I don't understand the situation for part a). I think I should model the trompo as a cone whose vertex is the "inferior" point. Now I do not know if it's rotating (I'd assume that no but then they ask me to study its motion... making me think it should rotate) and if it rotates, around a vertical axis? Does this vertical axis of rotation correspon to the axis of symmetry of the trompo? If the axis of symmetry of the trompo does not match a vertical axis, is the trompo spinning on itlsef and rotating around a vertical axis? How is the motion? I really don't get it.

 

[fluidistic]

Ok I've assumed that the trompo is a cone with its vertex fixed. Its symmetry axis does not coincides with a vertical axis, is spinning on itself around its symmetry axis and rotates around a vertical axis.

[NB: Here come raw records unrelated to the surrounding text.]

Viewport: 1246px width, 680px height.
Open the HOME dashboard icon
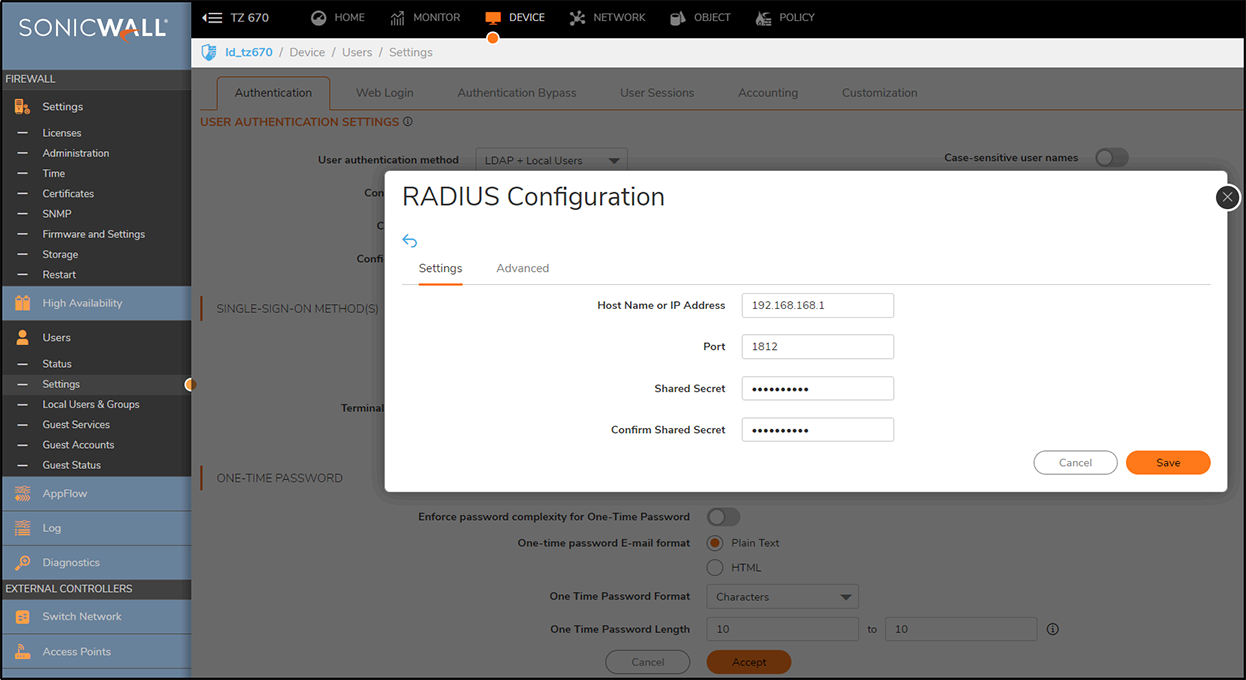tap(319, 18)
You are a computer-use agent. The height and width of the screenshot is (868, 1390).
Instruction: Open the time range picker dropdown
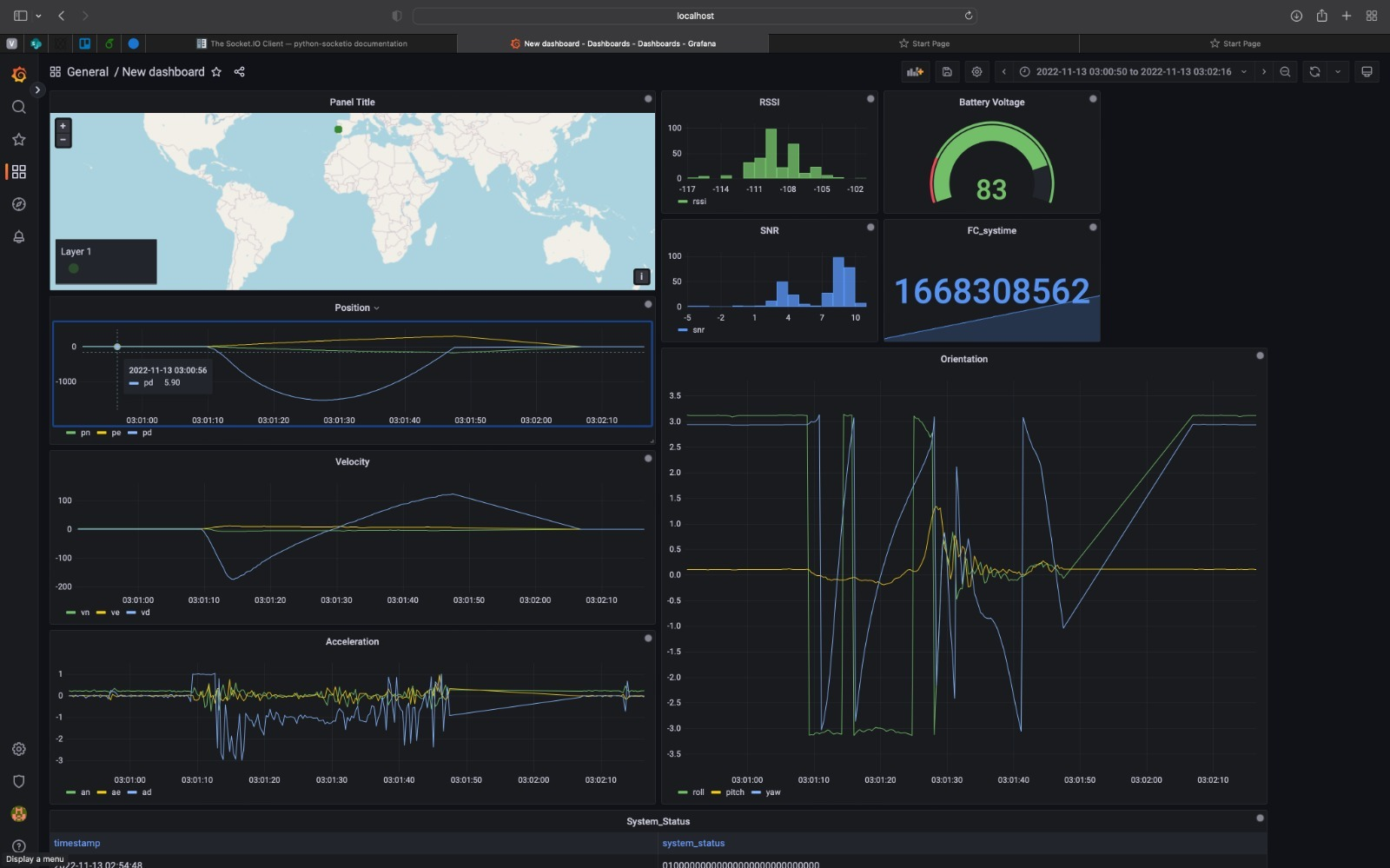(1133, 72)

I've been inspired by Goldstein's book page 164 in the first edition.
Since it has a fixed point (its vertex), the kinetic energy of the rigid body does not involve a translational energy; only a rotational one.
I've calculated the center of mass of such a cone and it's at a height $\frac{3H}{4}$ from the vertex to the base of the base. In my current problem it means at a height $\frac{3H \cos \theta }{4}$ over the ground, considering $\theta$ as an Euler angle, the angle which is between the vertical z-axis and the axis of symmetry of the trompo, the Z-axis.
I need the height of the center of mass with respect to the ground because I need the potential energy for the Lagrangian. $V=\frac {H3mg \cos ( \theta )}{4}$.
The rotational energy is worth $\frac{I_X}{2}(\omega _X ^2 + \omega _Y ^2 )+\frac{I_Z}{2} \omega _Z ^2$, notice that $I_Y=I_X$ because the cone is symmetric. Using some relations found in Golstein's book, I can introduce the Euler angles and I get that $L= \frac{I_X}{\dot \theta ^2 + \dot \phi ^2 \sin ^2 \theta }+\frac{I_Z}{2} (\dot \psi + \dot \phi \cos \theta )^2$.
Now L=T-V and using the fact that it's a cone, I get that $L=\frac{3m}{10} \left ( \frac{R^2}{4}+H^2 \right ) (\dot \theta ^2 + \dot \phi ^2 \sin ^2 \theta )+\frac{3mR^2}{20} (\dot \psi + \dot \phi ^2 \cos \theta )-\frac{ 3Hmg\cos ( \theta )}{4}$.
As Golstein, I notice that $\psi$ and $\phi$ are absent from the Lagrangian and hence their generalized momentum are constant. This imply that the angular momentum (I'm not sure that the angular momentum is the sum of the 2 generalized momenta... I don't think so but I don't understand why) is conversed. Energy and linear momentum are conserved, I don't think I need to prove it.
I realize I still didn't put in gravity. I guess it impact on the Euler angles... going to think about this. If you have any comment, feel free to post.